Allogeneic hematopoietic stem cell transplantation (allo-HCT) is a key treatment for acute myeloid leukemia (AML). Measurable residual disease (MRD) predicts post-transplant outcomes. This study evaluates the impact of pretransplant MRD status on outcomes in AML patients undergoing allo-HCT.

METHODS

We retrospectively analyzed AML patients who underwent allo-HCT from matched related or unrelated donors (2013-2018) using the CIBMTR P-5646 dataset. Patients were stratified by pretransplant MRD status. Outcomes included overall survival (OS), disease-free survival (DFS), relapse, nonrelapse mortality (NRM), acute graft-versus-host disease (aGVHD), GVHD-free relapse-free survival (GRFS), and engraftment.

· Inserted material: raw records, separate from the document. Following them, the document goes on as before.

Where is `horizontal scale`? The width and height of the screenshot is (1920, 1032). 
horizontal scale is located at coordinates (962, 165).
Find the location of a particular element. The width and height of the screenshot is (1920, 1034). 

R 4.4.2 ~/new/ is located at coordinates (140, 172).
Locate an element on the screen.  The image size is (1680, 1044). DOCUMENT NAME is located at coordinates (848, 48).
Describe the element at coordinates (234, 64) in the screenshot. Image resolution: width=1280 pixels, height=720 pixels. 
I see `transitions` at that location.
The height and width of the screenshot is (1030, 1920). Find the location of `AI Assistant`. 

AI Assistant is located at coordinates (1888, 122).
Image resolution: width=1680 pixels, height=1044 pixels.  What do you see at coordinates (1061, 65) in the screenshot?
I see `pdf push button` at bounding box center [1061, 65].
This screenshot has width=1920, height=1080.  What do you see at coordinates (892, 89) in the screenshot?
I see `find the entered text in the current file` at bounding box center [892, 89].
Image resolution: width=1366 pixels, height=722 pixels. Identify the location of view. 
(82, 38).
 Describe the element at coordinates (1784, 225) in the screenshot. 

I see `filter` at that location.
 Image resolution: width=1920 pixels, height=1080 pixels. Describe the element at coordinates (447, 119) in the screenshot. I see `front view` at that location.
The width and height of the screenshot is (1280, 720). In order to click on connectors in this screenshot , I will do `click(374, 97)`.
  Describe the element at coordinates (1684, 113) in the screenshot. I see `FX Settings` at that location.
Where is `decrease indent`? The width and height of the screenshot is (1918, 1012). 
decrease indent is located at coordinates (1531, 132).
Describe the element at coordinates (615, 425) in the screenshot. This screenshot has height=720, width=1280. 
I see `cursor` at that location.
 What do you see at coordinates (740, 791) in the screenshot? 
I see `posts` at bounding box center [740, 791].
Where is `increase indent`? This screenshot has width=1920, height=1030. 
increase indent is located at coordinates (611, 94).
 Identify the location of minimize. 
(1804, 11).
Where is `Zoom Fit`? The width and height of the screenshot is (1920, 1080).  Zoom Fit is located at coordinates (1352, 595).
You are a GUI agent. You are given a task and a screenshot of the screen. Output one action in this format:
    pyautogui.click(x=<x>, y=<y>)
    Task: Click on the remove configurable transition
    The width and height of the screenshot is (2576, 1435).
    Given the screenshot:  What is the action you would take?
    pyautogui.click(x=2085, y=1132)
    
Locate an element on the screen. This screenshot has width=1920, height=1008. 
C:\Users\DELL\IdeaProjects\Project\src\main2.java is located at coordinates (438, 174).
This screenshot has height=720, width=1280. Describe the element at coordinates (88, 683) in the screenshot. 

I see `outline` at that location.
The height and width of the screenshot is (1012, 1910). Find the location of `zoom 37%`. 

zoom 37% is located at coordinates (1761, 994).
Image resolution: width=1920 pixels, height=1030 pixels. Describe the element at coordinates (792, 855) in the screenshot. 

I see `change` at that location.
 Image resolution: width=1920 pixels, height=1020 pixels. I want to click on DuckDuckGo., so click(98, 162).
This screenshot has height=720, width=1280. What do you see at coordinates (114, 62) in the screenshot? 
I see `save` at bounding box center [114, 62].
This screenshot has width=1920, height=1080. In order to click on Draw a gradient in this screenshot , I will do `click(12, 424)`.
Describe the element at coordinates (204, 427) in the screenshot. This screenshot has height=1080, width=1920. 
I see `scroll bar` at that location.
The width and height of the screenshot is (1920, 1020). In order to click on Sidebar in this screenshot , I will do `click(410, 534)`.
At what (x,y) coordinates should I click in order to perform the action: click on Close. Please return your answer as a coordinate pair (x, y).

Hazard ratios (HR) with 95% confidence intervals (CI) were calculated using multivariate Cox regression, adjusted for significant univariate variables (P < .05).

RESULTS

Of 2404 AML patients (354 MRD-positive, 2050 MRD-negative), MRD-positive patients had a lower Karnofsky performance status (≥90%: 46.1% vs. 55.1%, P = .004) and were more likely to undergo myeloablative conditioning (66.6% vs. 52.7%, P < .001). MRD positivity predicted worse OS (HR 1.91, 95% CI 1.62-2.23, P < .001), DFS (HR 2.05, 95% CI 1.77-2.36, P < .001), relapse (HR 2.25, 95% CI 1.91-2.64, P < .001), aGVHD grade II to IV (HR 1.24, 95% CI 1.03-1.50, P = .024), GRFS (HR 1.59, 95% CI 1.41-1.81, P < .001), and slower platelet engraftment (HR 0.71, 95% CI 0.63-0.81, P < .001). NRM (P = .387) and neutrophil engraftment (P = .159) were similar.

CONCLUSION

Pretransplant MRD status predicts post-allo-HCT outcomes, with MRD positivity associated with reduced overall and disease-free survival and increased relapse risk. Personalized MRD-directed strategies are needed to optimize outcomes in AML patients undergoing allogeneic transplantation.